Ce propos, intéressant, troublant, aurait en réalité suffit, sans nécessiter la fameuse Disclosure. Et on aurait pu finir par la dernière scène, toute aussi chrétienne, exhortant à entendre le Message : « Listen ! »
* Un de plus grands scénaristes actuels à Hollywood, qui a travaillé avec les plus grands (Spielberg, De Palma, Fincher, Sam Raimi) sur leurs plus grands films (Jurassic Park, L’Impasse, Mission impossible, Snake Eyes, Panic Room, Spider-Man…) mais aussi sur les mauvais Indiana Jones (Le Royaume du Crâne de Cristal, Le Cadran de la Destinée)

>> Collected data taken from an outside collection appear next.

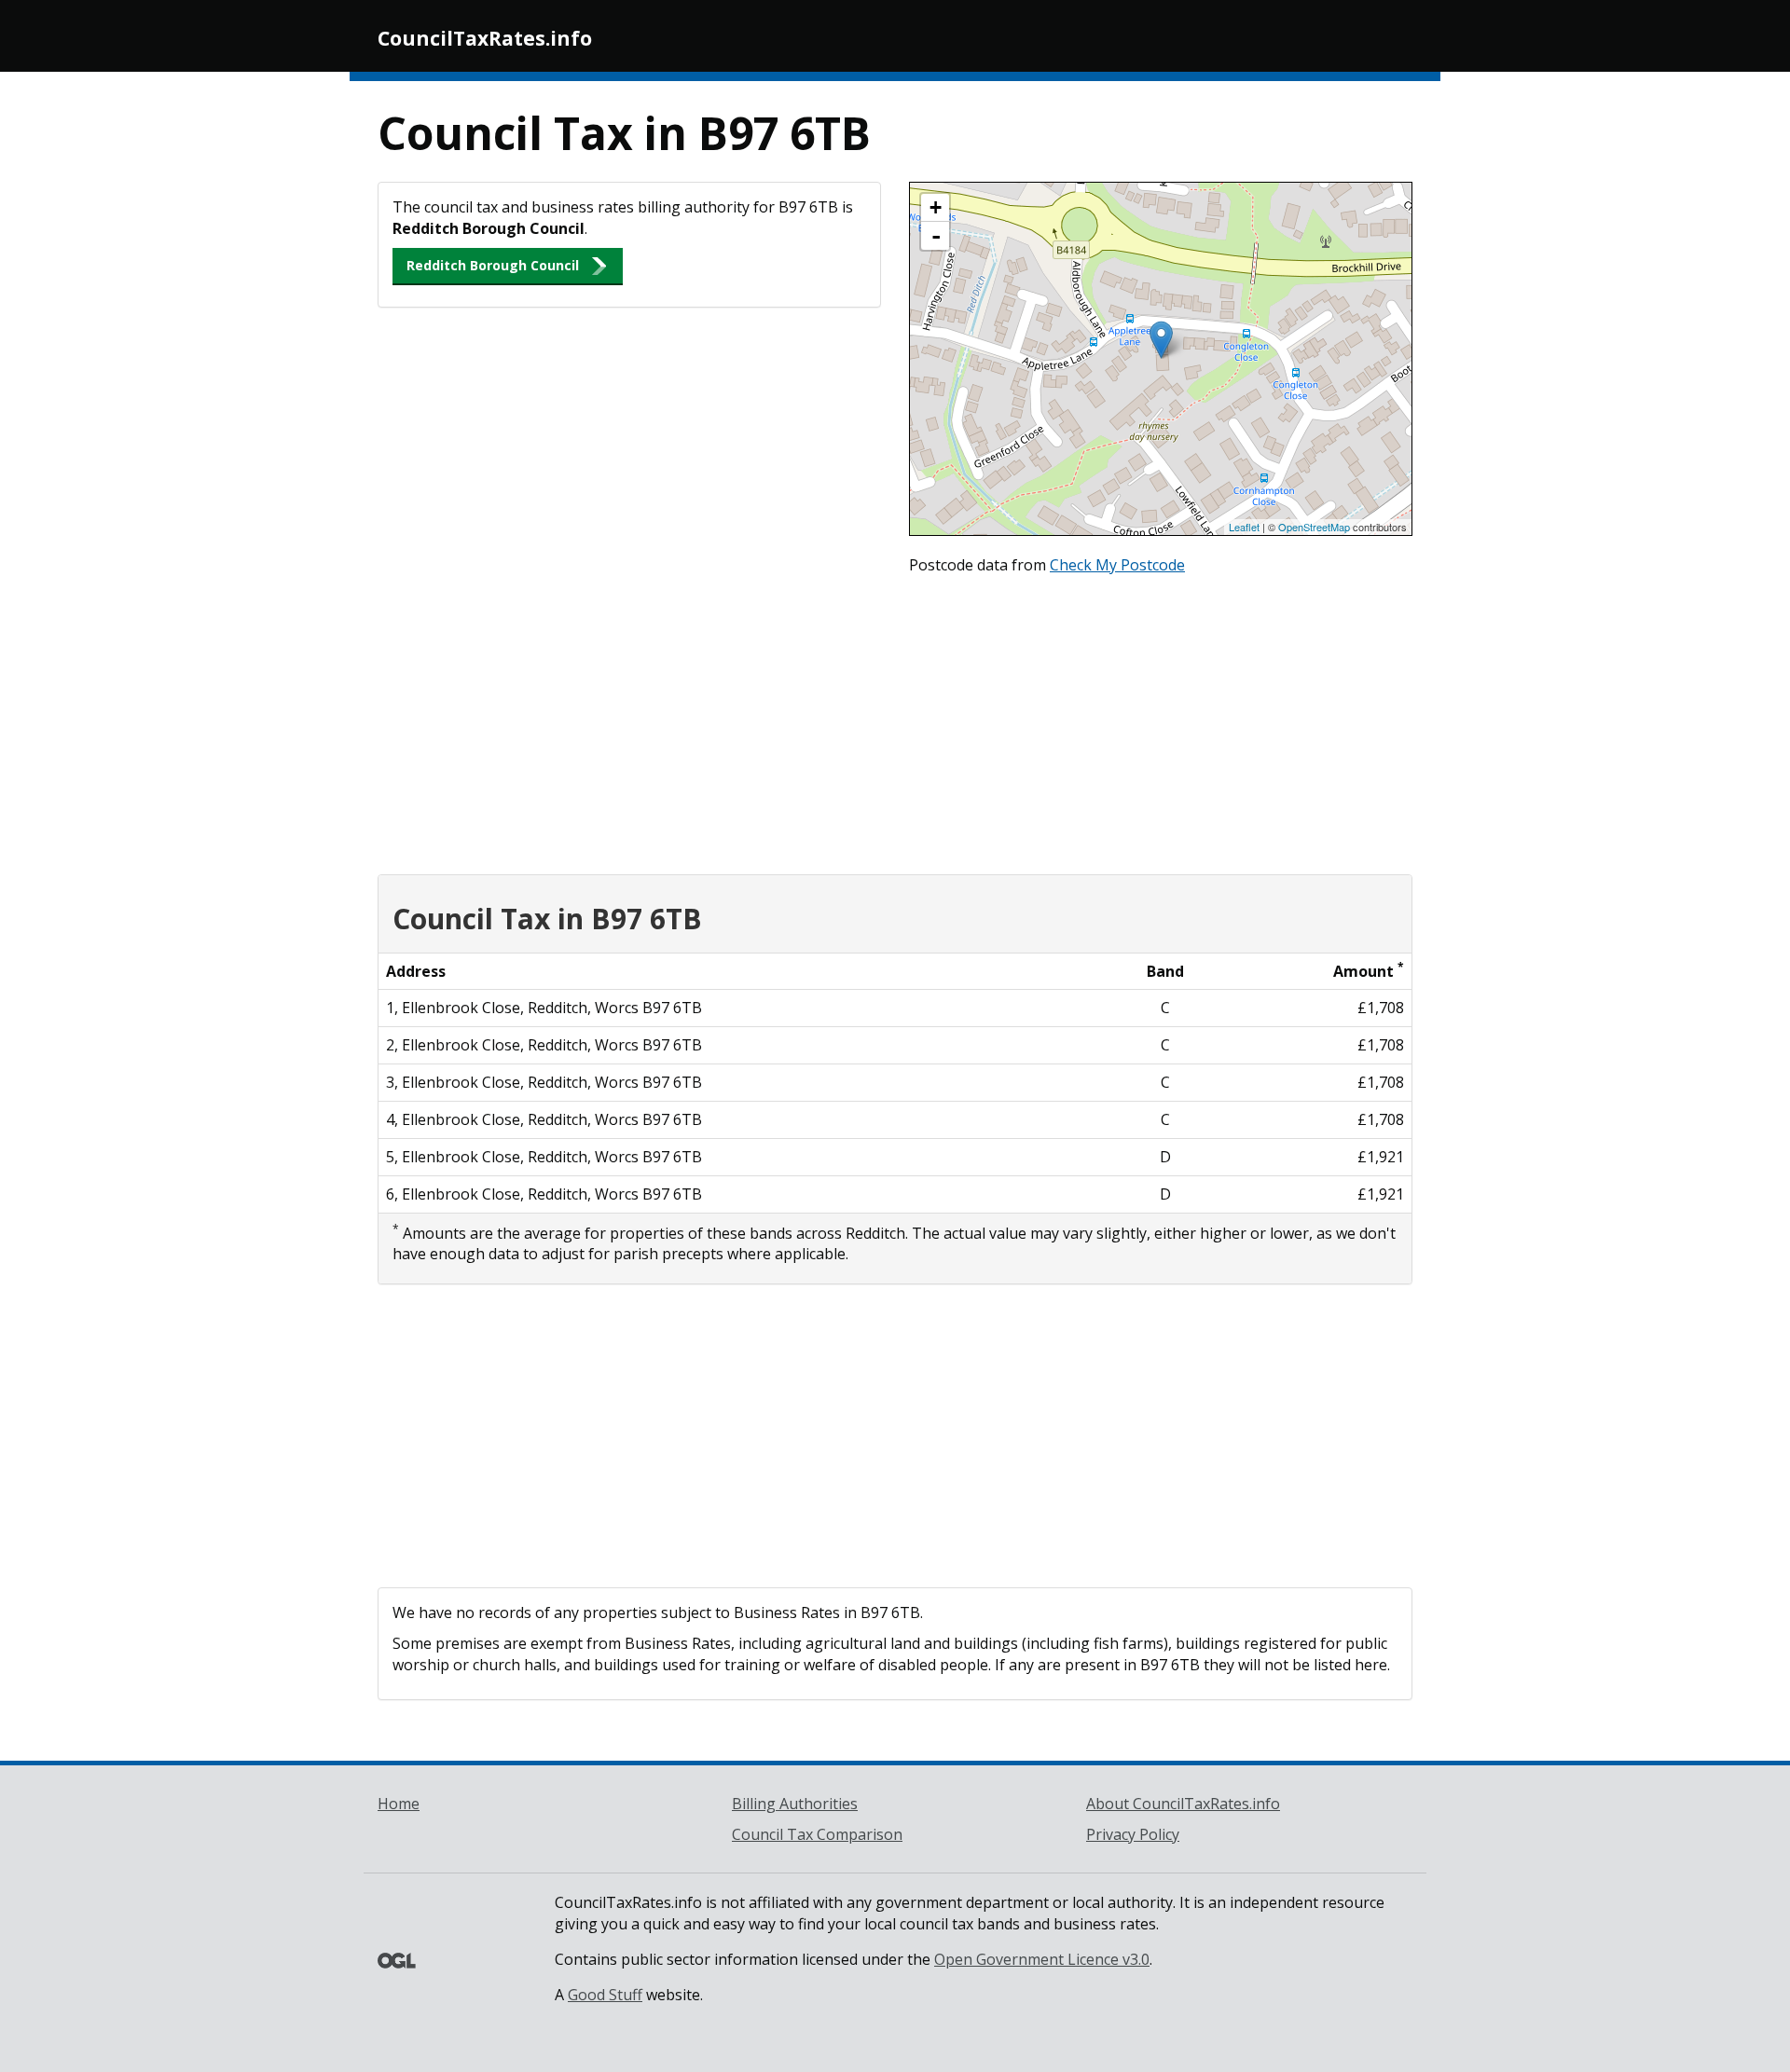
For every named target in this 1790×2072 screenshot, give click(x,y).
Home (399, 1803)
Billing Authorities (795, 1803)
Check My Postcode (1117, 565)
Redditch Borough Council (492, 265)
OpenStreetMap (1314, 526)
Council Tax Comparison (817, 1834)
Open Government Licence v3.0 (1042, 1959)
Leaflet (1244, 526)
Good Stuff (605, 1994)
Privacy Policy (1132, 1834)
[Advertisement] (895, 720)
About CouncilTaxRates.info (1183, 1803)
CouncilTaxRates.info (485, 38)
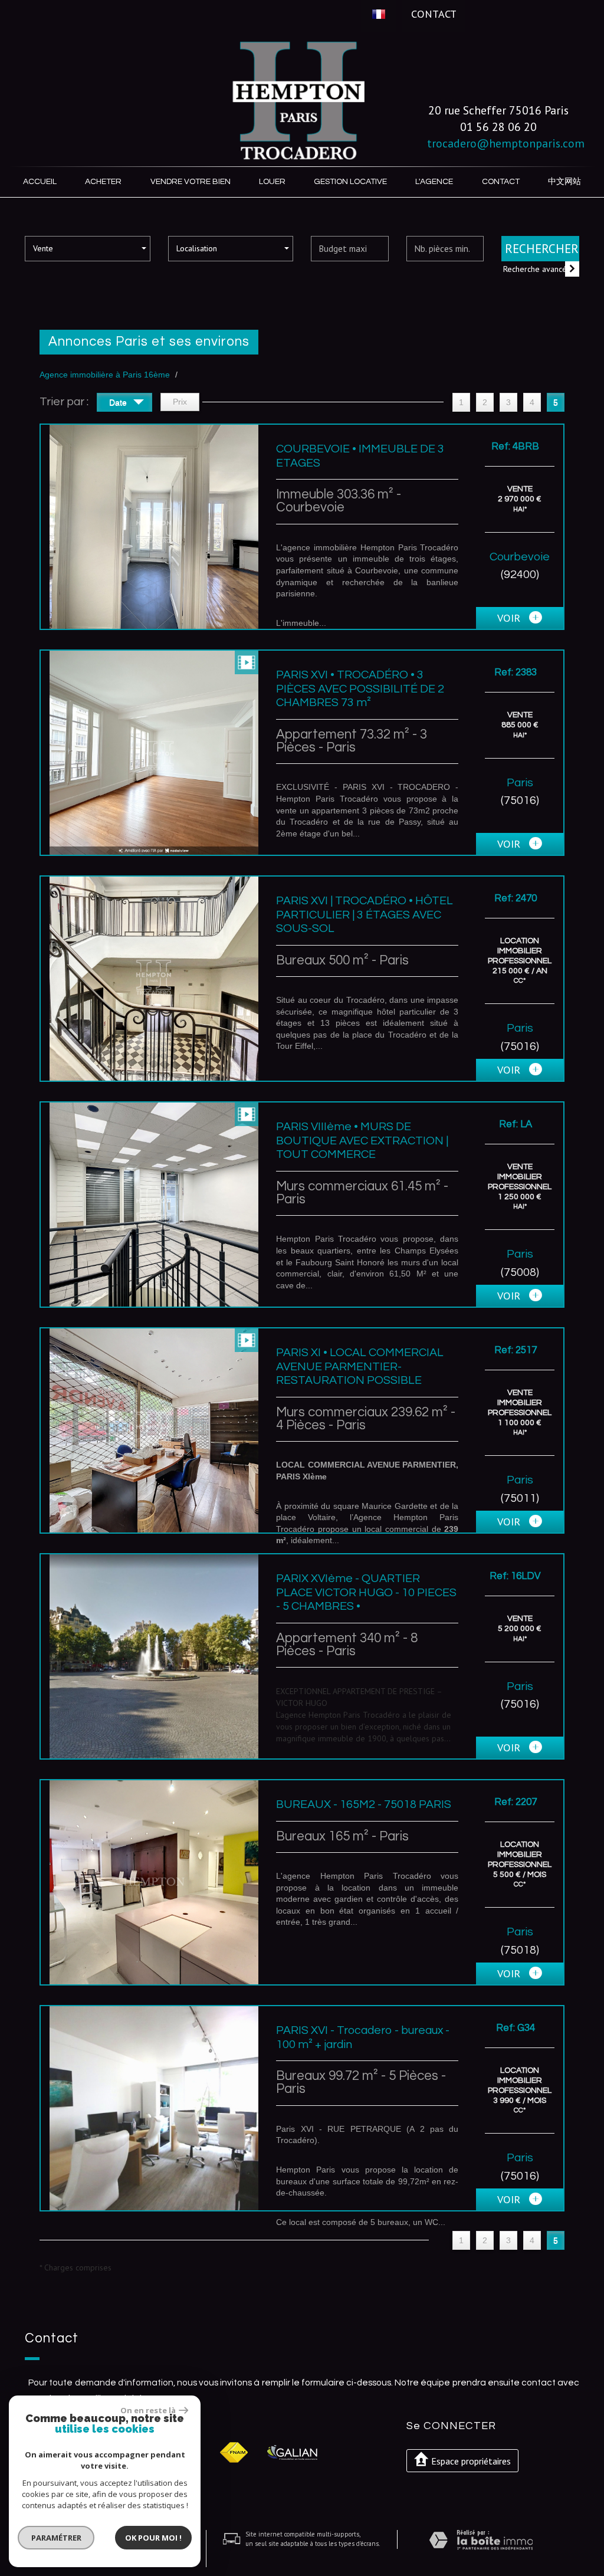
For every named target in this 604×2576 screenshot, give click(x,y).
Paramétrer (56, 2537)
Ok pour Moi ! (153, 2537)
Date (119, 402)
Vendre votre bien (190, 182)
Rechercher (542, 249)
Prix (180, 401)
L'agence (434, 182)
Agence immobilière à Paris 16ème (105, 374)
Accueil (40, 182)
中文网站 (564, 182)
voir (510, 618)
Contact (434, 13)
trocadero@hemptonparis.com (506, 143)
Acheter (103, 182)
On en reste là (148, 2410)
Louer (272, 182)
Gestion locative (350, 182)
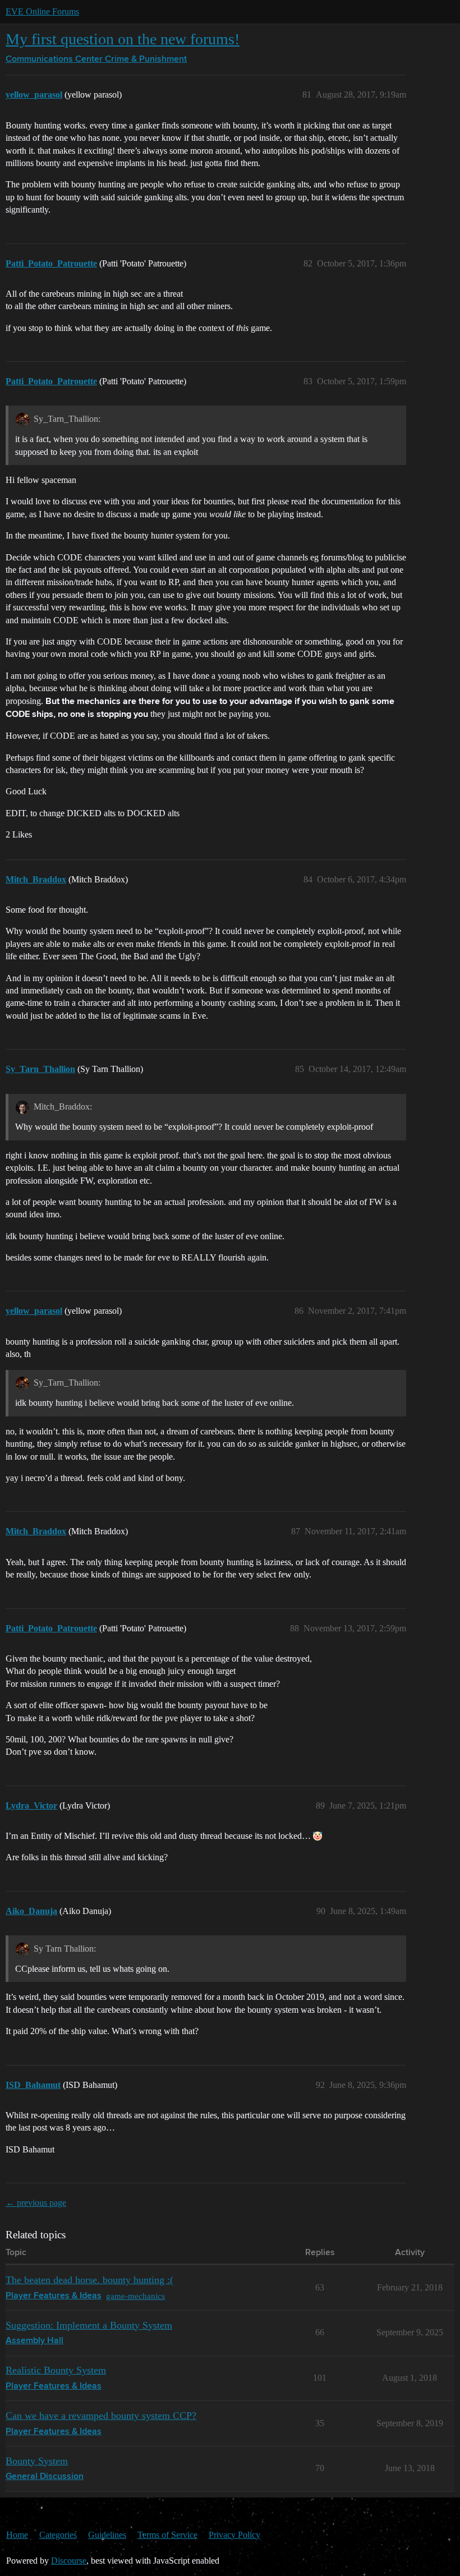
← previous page (36, 2202)
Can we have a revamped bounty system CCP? (101, 2415)
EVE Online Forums (42, 11)
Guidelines (107, 2535)
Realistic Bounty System (56, 2370)
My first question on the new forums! (123, 39)
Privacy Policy (234, 2535)
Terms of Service (167, 2535)
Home (17, 2535)
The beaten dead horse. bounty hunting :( (89, 2279)
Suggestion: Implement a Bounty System (89, 2325)
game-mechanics (135, 2296)
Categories (58, 2535)
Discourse (68, 2560)
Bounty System (37, 2461)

** Pour être franc, on pensait ça à quinze ans en lisant Chroniques Martiennes. Qu’un gars de quatre-vingts ans pense toujours ça fait un peu de peine… Comme dans 2012, il est notable que seul le Grand Méchant a les pieds sur terre : lui est beaucoup plus circonspect sur l’humanité.
*** Et comble de la connerie, il essaie de nous faire pleurer sur de pauvres E.T. injustement torturés dans la Zone 51… On touche le fond.